Okay, so I’m listening to Liz Phair as I compose this entry. Sue me if you don’t like it.
I fired up the new camera after work this evening and began the process of learning how everything works. Included in this entry are a couple of the first photos I took with my shiny new Nikon D70. I believe they mark the beginning of a very promising working relationship.
This first image is a shot of a reproduction of a Margaret Keane painting from 1961. My wife likes this style of art, whereas I tend to gravitate more towards the drawings of Gary Larson and Berkeley Breathed for inspiration. If asked to name my favorite living painter, I would respond by asking if you are familiar with the works of Bev Doolittle.
This other image is of a draft horse figurine that I recently obtained from my grandmother.
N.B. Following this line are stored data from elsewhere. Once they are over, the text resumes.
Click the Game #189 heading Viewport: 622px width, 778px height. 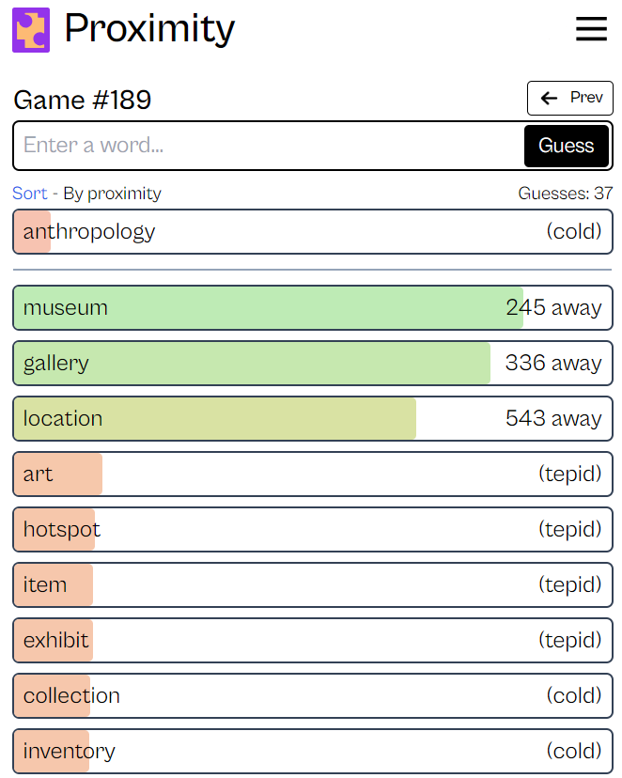click(83, 101)
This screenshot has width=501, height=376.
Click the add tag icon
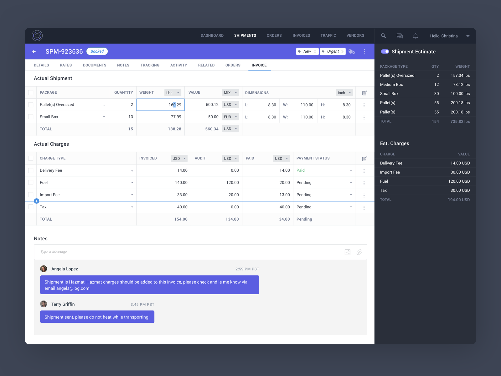click(x=352, y=52)
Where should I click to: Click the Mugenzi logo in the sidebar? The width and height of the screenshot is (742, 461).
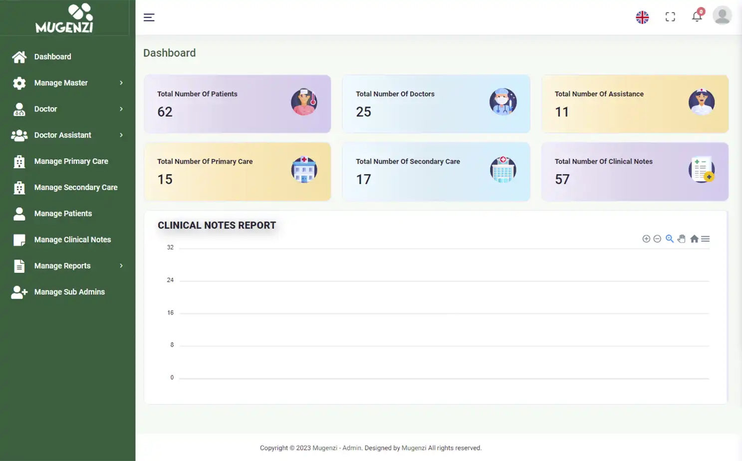[64, 18]
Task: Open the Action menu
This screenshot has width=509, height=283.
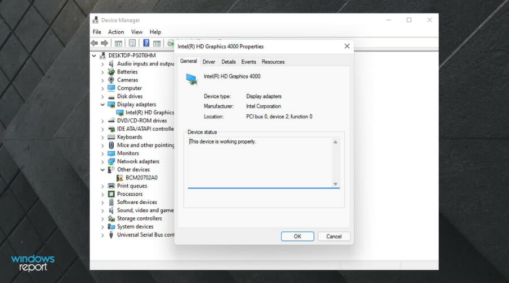Action: (116, 32)
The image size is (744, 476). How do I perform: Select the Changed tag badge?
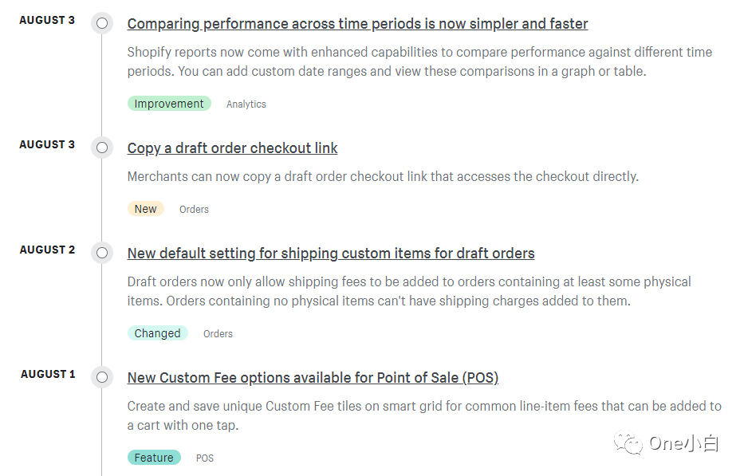pyautogui.click(x=157, y=333)
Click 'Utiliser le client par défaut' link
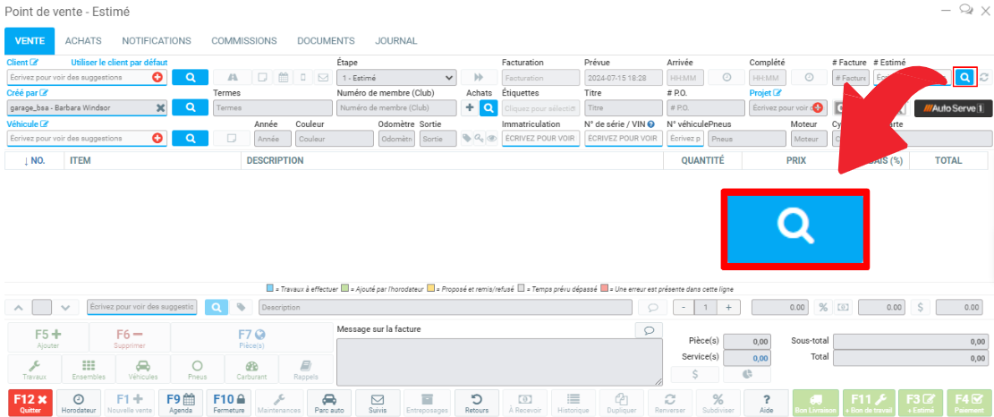 pos(119,63)
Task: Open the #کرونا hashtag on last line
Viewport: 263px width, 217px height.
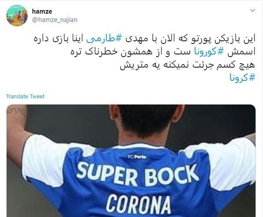Action: click(x=242, y=78)
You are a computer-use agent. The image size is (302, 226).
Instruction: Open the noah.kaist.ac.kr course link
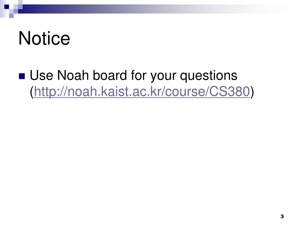click(142, 92)
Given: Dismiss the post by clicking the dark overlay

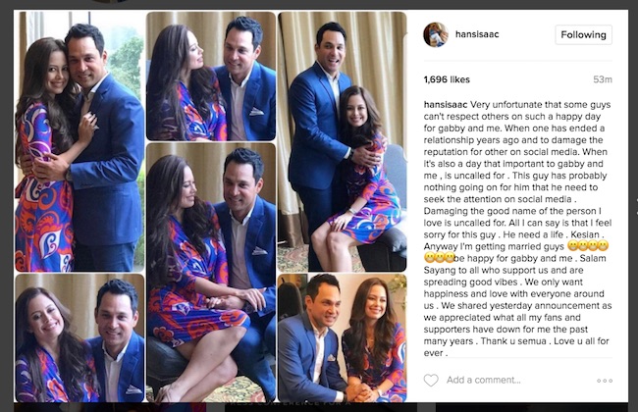Looking at the screenshot, I should click(6, 203).
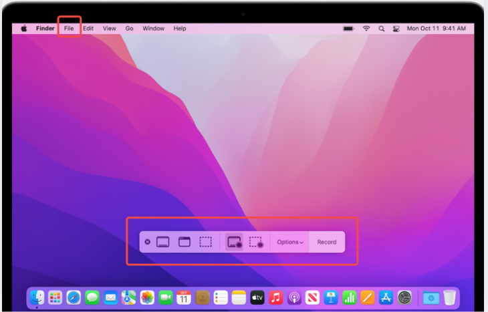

My grandfather collected these things for many years before he passed away, and I always thought they were the koolest! I’m very pleased to have one of my own now.
I’m not a big horse person, so I may have a few holes in my history facts. I understand that draft horses peaked as the dominating source of industrial power across the United States around 1920. It makes sense then, that my grandfather would have fond memories of draft horses as he would have been familiar seeing them working on the farm and helping build roads and used in other construction projects when he was a kid. No doubt he would have noticed their rapid decline in popularity as they began being replaced by the automobile when he was about 8 years old.
I’m taking tomorrow off work so I can get a haircut and take care of any last minute Santa-related preparations that need tending to. The pending haircut reminds me of my favorite barber joke…
Q: “What’s the difference between a good haircut and a bad haircut?”
A: “About two or three days.”
Before you post a comment explaining how lame you think that joke is, please keep in mind that I never typed that it was funny. I tend to laugh at lots of things that aren’t that funny.